Keri+Cousins+of+Cavetone+Records+make+buttons+at+her+office+table.

Katie Smith

Keri Cousins of Cavetone Records make buttons at her office table.

Cassie Buchman, Entertainment Editor

Bands will reunite and travel from all around the Midwest to perform at Cavetone Records’ “Seven Year Anniversary Spectacular” at 8 p.m. Friday at the Top of the Roc.

The doors will open at 7 p.m., and the concert has no cover charge.

Cavetone Records is a vinyl-only record label and an all-analog recording studio.

Scott Walus, founder of Cavetone Records, said the anniversary is celebrating the date of its first successful release, not when Cavetone Records was founded.

“We started in 2005, but our first successful release was March 2008,” Walus said.

Before his success, Walus encountered some failure in a record that did not work out.

“Anything that could go wrong did,” Walus said. “The place cut it at the wrong speed, really every issue you can think of.”

Cavetone started in Normal, then moved to Columbia, Mo., to Charleston.

Carrie and Scott Wallace pose with vintage microphones from their collection in their Charleston home, which also doubles as a local studio.
Katie Smith
Keri Cousins and Scott Walus pose with vintage microphones from their collection in their Charleston home, which also doubles as a local studio.
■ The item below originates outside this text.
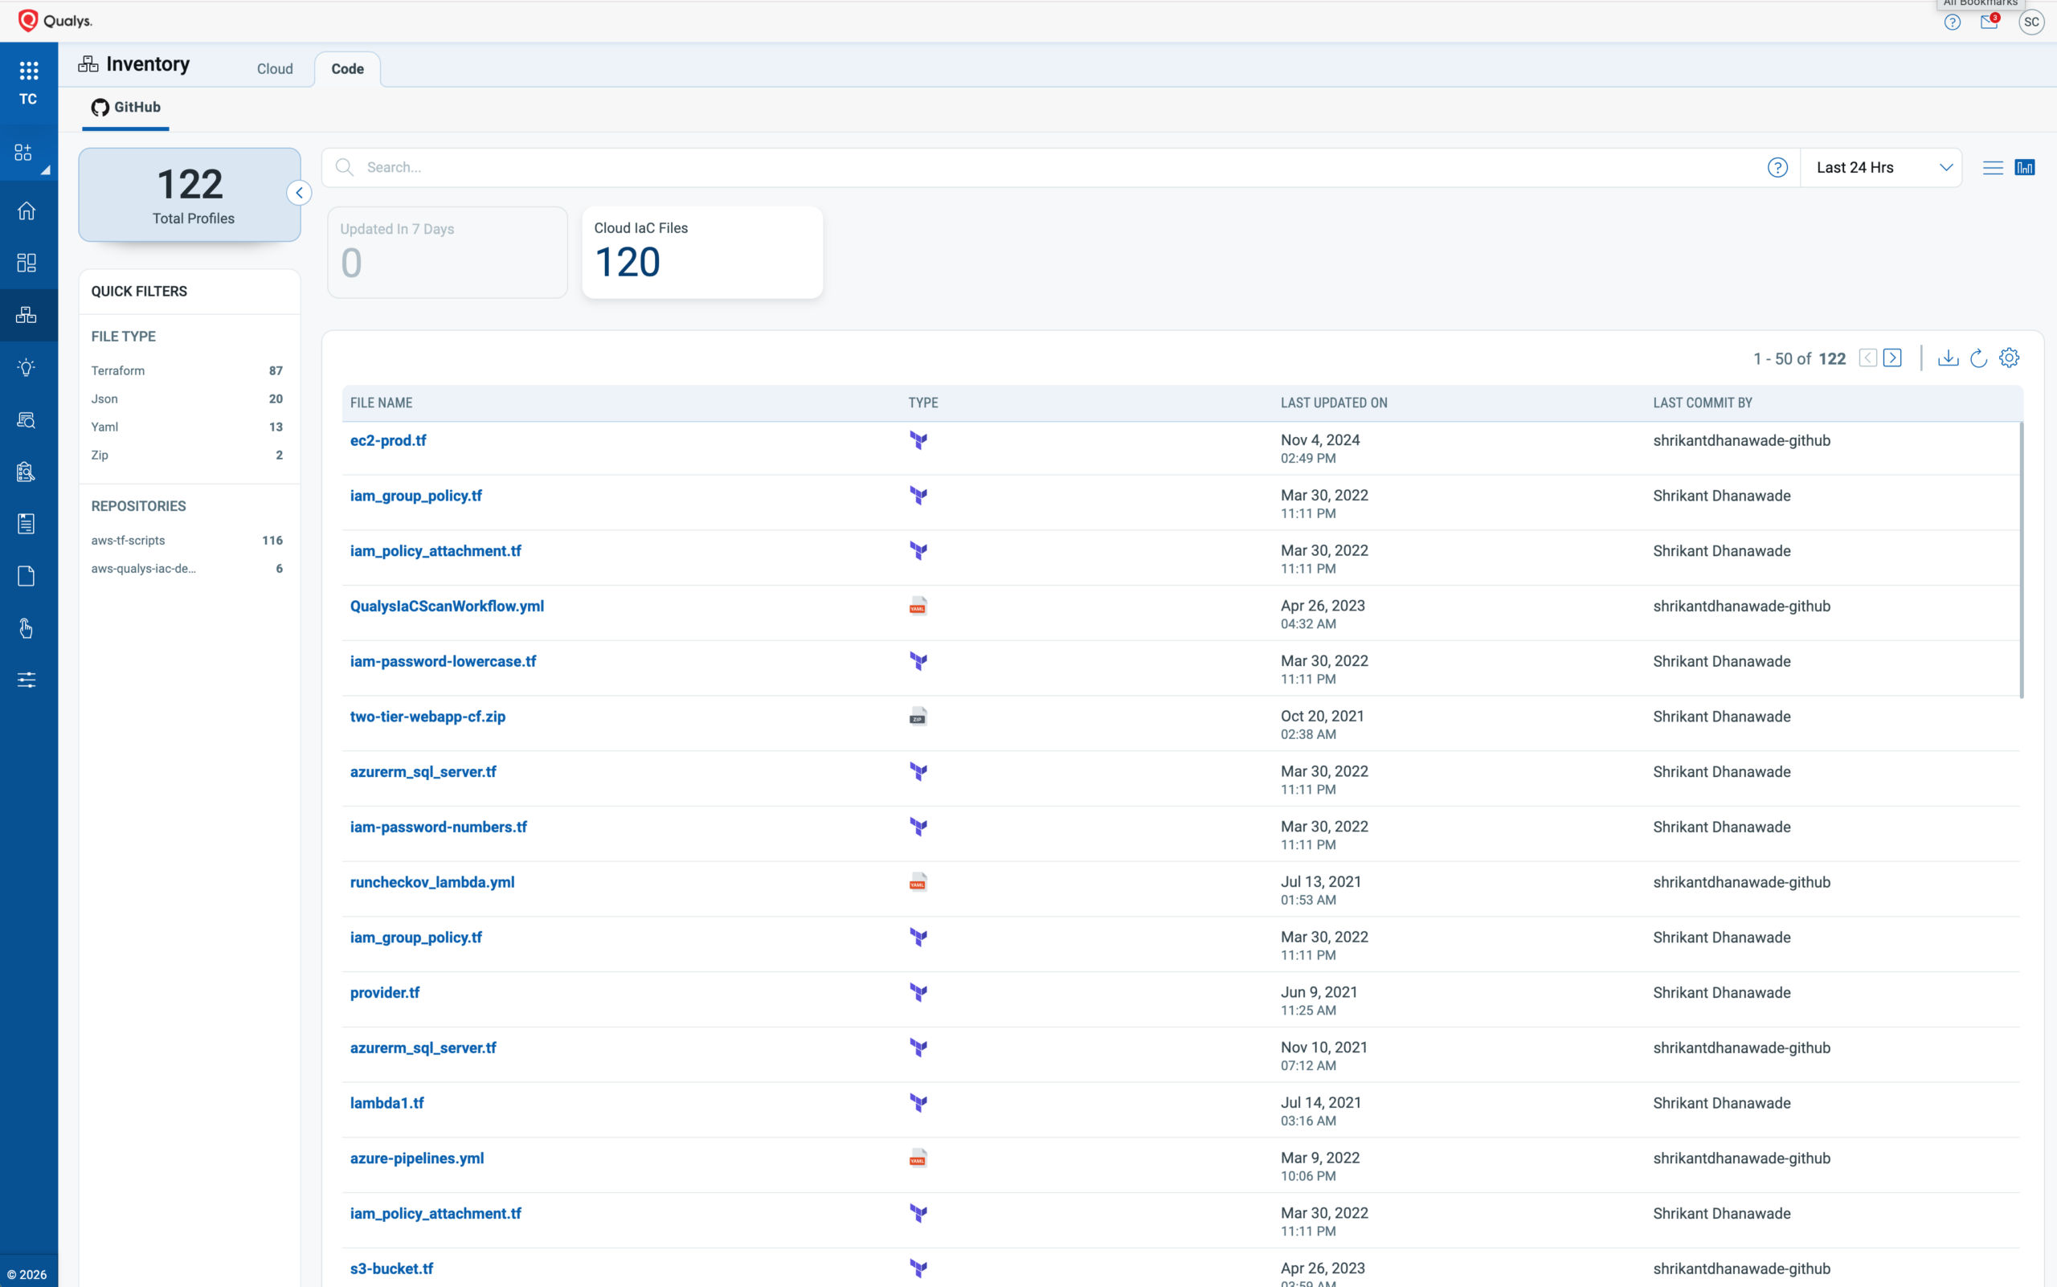Image resolution: width=2057 pixels, height=1287 pixels.
Task: Click the Home icon in sidebar
Action: (26, 210)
“It might seem like an odd choice to move the record label to Charleston, but it’s the best thing we’ve done,” Walus said. “Charleston is a weird little wonderful place.”

Because Charleston is a small city, people do not always know much about it, he said.

“People will be like, ‘Where’s Charleston? By Champaign?’” Walus said. “I’ll be like, no. Champaign’s by Charleston.”

Despite Charleston’s small size, it is still the only place Walus knows of that has a place like Cavetone Records.

“There’s nothing else like it to my knowledge, not just in Charleston or Illinois,” Walus said. “There are some places that do analog, but they’re pretty rare.”

A lot of what Walus does results from chasing what he calls a turning-up-the-stereo moment.

“The test of a good record, is that a record will sound like garbage quiet,” he said. “A good record will come together when it’s played loudly; if it’s bad, it will fall apart.”

Two of the bands, Pat Boone’s Farm and Wild Cat Daddies, are reuniting for the night.

“The thing about being in an original band, you always have to be fighting for a shot, have to be on 24 hours a day, deal with press,” Walus said. “Wild Cat Daddies was a labor of love; they got burned out, wanted to do new things.”

Pat Boone’s Farm members split up because their drummer went to Thailand.

“There’s no ill will in the bands, which is how they’re able to play together again,” he said.

Other bands playing include The Down-Fi.

Craig Willis Bell, a member of The Down-Fi, said he met Walus two years ago.

“He wants to keep records in old style,” he said.

Bell said he remembered how it was when he started out in the ‘70s, and Cavetone was kind of like that.

The Down-Fi was influenced by garage band and early “English-Invasion” era music.

Bell writes a lot of songs based on what he sees and does.

“I wrote a song about my first car,” Bell said. “It was the best love song I’ve ever written.”

Bell also writes songs about his wife, old girlfriends and his life in the army when he was drafted at the end of the Vietnam War.

Bell has a record label called Gustav he started in 1980.

“It’s really cool that he’d work with us even though he has a label of his own,” Walus said.

Coming from Chicago to the concert is Cedar Plank Salmon.

Tim Gurnig, the guitarist, said the band met Scott and started putting on shows together.

“We knew each other for two or three years; he recorded my band’s record,” Gurnig said.

Gurnig said Cedar Plank Salmon was planning on playing very loud music at the concert.

“We do rock ‘n’ roll stuff, we hope people just cover their ears,” he said. “I feel like it’s really brutally loud. I can’t wait.”

This is not the first time Cavetone has hosted an anniversary concert, and people always ask Walus what his plans are for his next concerts.

“People will be like, what are you doing for your eighth year?” he said. “I’m like, let me worry about our seventh year first.”

Past anniversary concerts have gone well, he said.

“It’s like 10 birthdays in one,” Walus said. “Except when you’re celebrating your birthday, it’s just like ‘I’m alive.’ With celebrating anniversaries, it means something; you actually had to work for it.”

This work is not taken for granted by Cavetone Records, he said.

“We’re still here not because of dumb luck, magic potion; we’re just good at doing the work,” Walus said.